◆ **Work to be completed**
Would you transcribe only the lines from the one holding "Task: Select the フルハウス row label" through the end of the material, exactly, without any pictures?
[[ Supplied records, beginning ]]
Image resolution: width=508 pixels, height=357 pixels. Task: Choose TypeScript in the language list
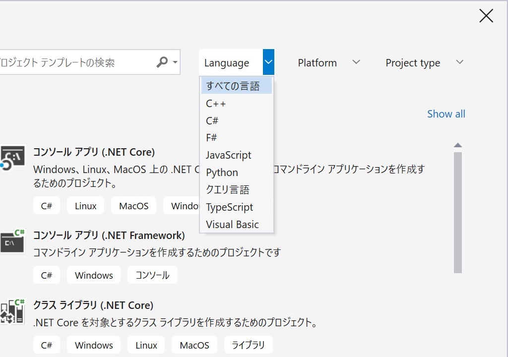(x=229, y=207)
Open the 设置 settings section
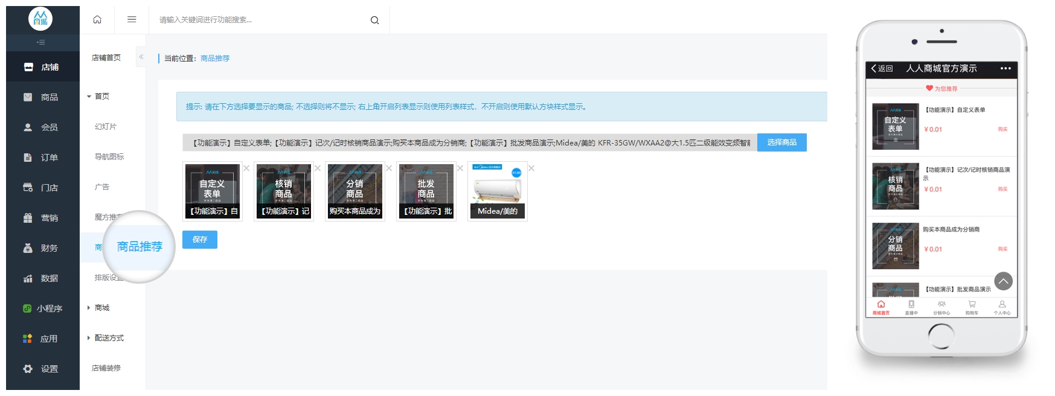The image size is (1055, 396). [42, 369]
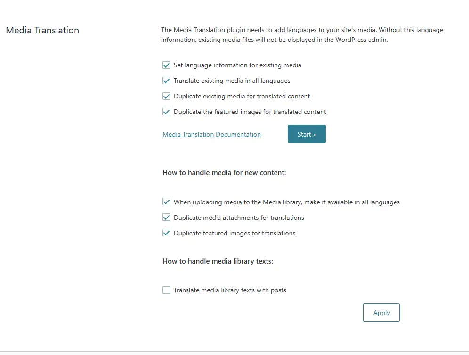Uncheck Set language information for existing media
The width and height of the screenshot is (469, 355).
(x=166, y=65)
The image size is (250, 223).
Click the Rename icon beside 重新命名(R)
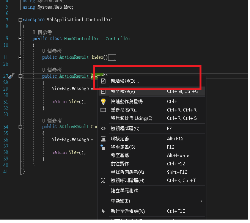coord(104,111)
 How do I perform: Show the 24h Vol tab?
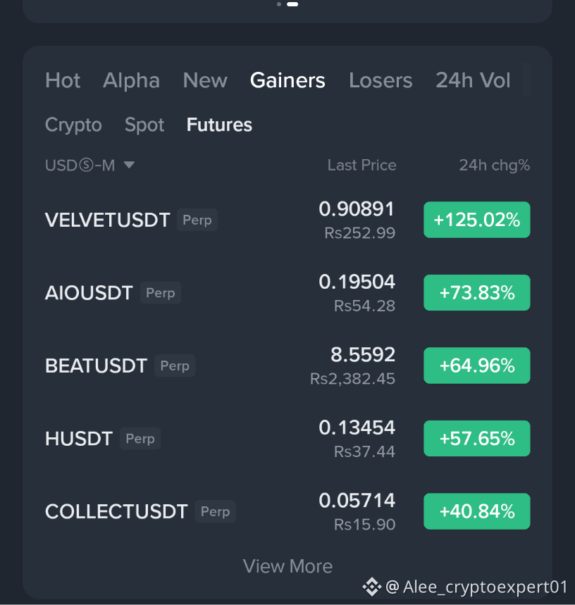[473, 80]
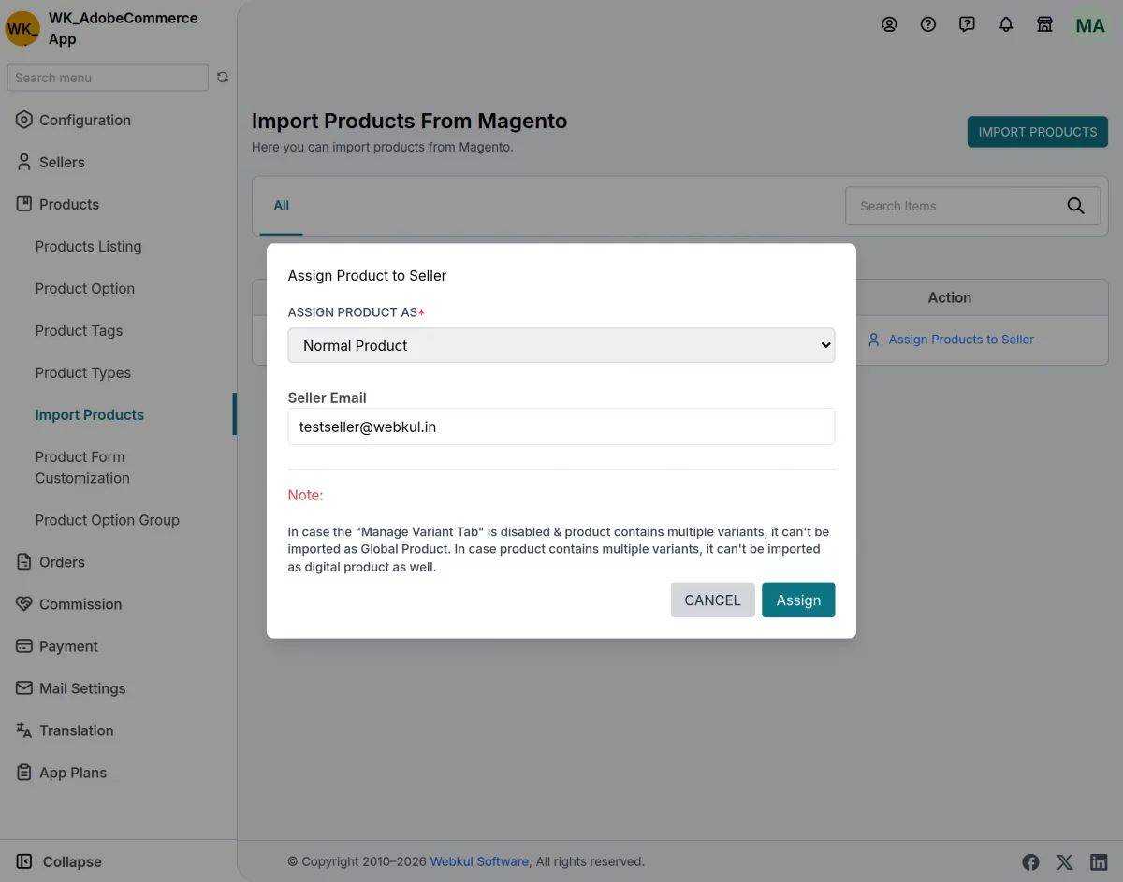Open the Webkul Software footer link
This screenshot has height=882, width=1123.
pyautogui.click(x=479, y=861)
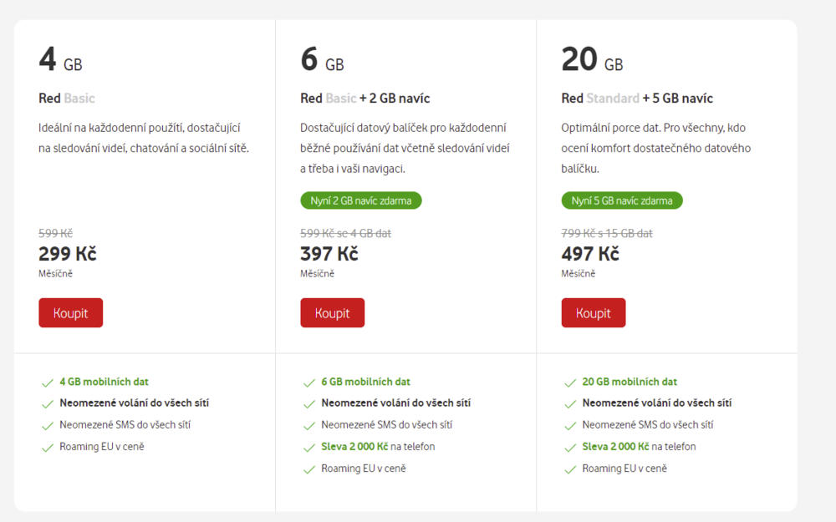
Task: Click checkmark icon beside 4 GB mobilních dat
Action: click(47, 383)
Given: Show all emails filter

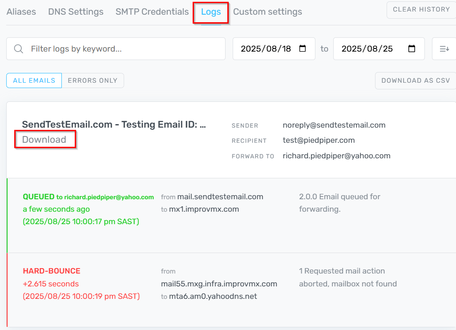Looking at the screenshot, I should [34, 80].
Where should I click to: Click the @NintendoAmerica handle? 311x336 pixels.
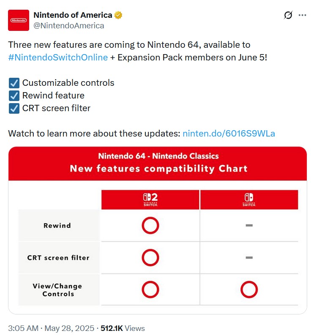point(69,25)

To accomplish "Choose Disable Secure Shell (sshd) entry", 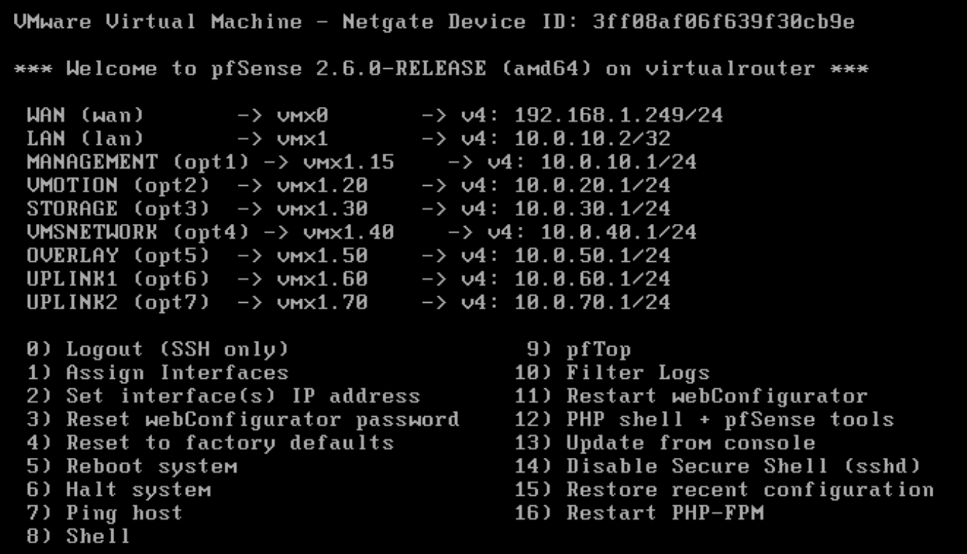I will [x=718, y=466].
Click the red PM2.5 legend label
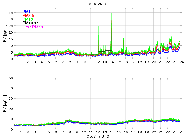Viewport: 185px width, 139px height. click(28, 15)
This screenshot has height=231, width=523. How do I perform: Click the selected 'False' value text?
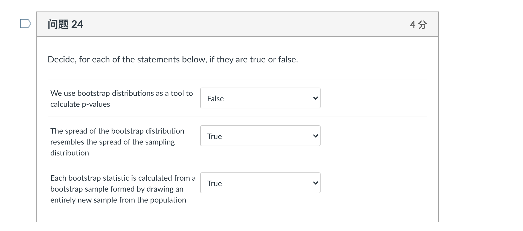tap(216, 99)
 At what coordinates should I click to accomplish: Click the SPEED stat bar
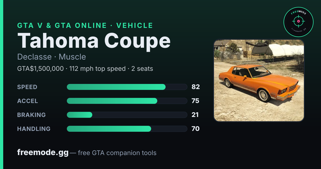(127, 87)
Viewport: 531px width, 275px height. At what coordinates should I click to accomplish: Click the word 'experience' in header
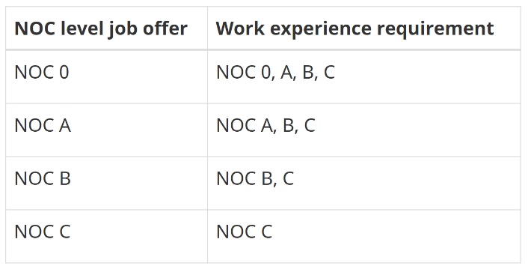coord(321,30)
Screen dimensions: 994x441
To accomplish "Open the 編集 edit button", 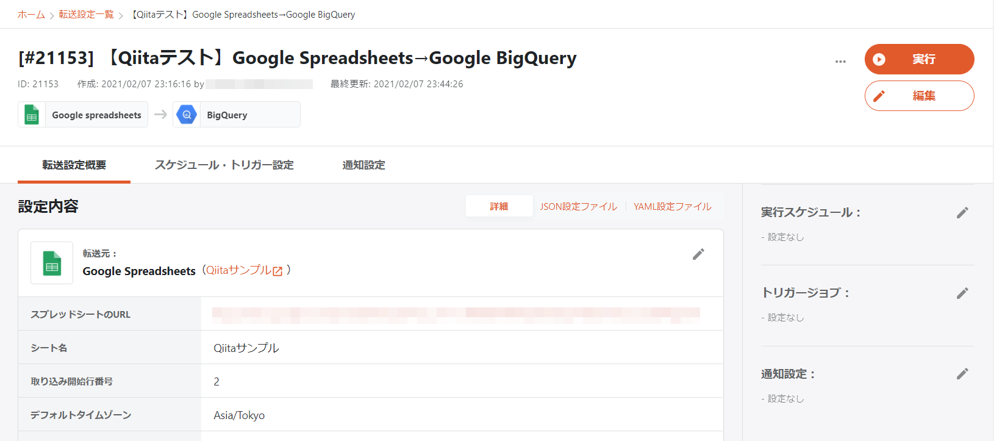I will coord(919,96).
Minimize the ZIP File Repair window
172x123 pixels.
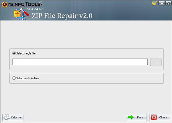(162, 3)
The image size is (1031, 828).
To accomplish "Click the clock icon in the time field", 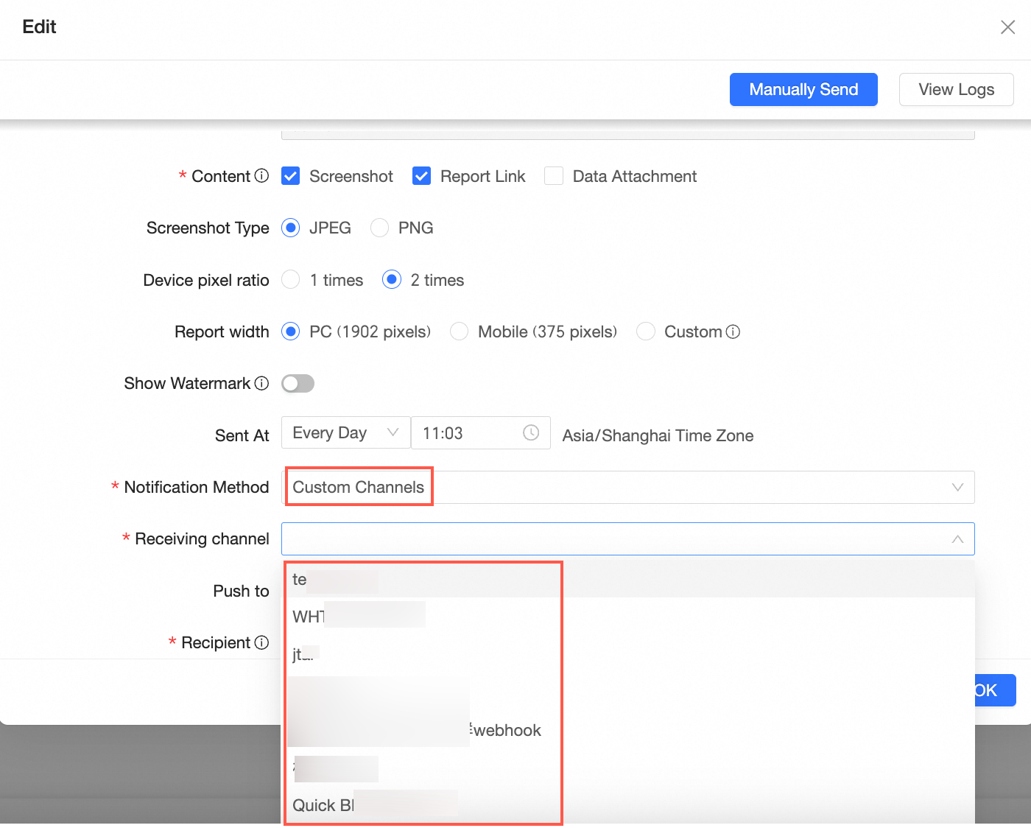I will [531, 433].
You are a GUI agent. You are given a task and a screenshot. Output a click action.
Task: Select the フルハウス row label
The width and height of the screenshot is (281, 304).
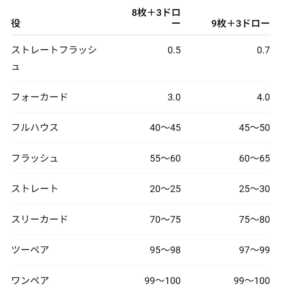35,128

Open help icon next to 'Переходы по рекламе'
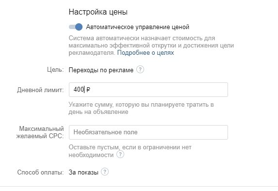140,70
[[ Supplied records, end ]]
◆ **Your response**
Task: Select the フルハウス row label
The width and height of the screenshot is (281, 304).
35,128

Open help icon next to 'Переходы по рекламе'
140,70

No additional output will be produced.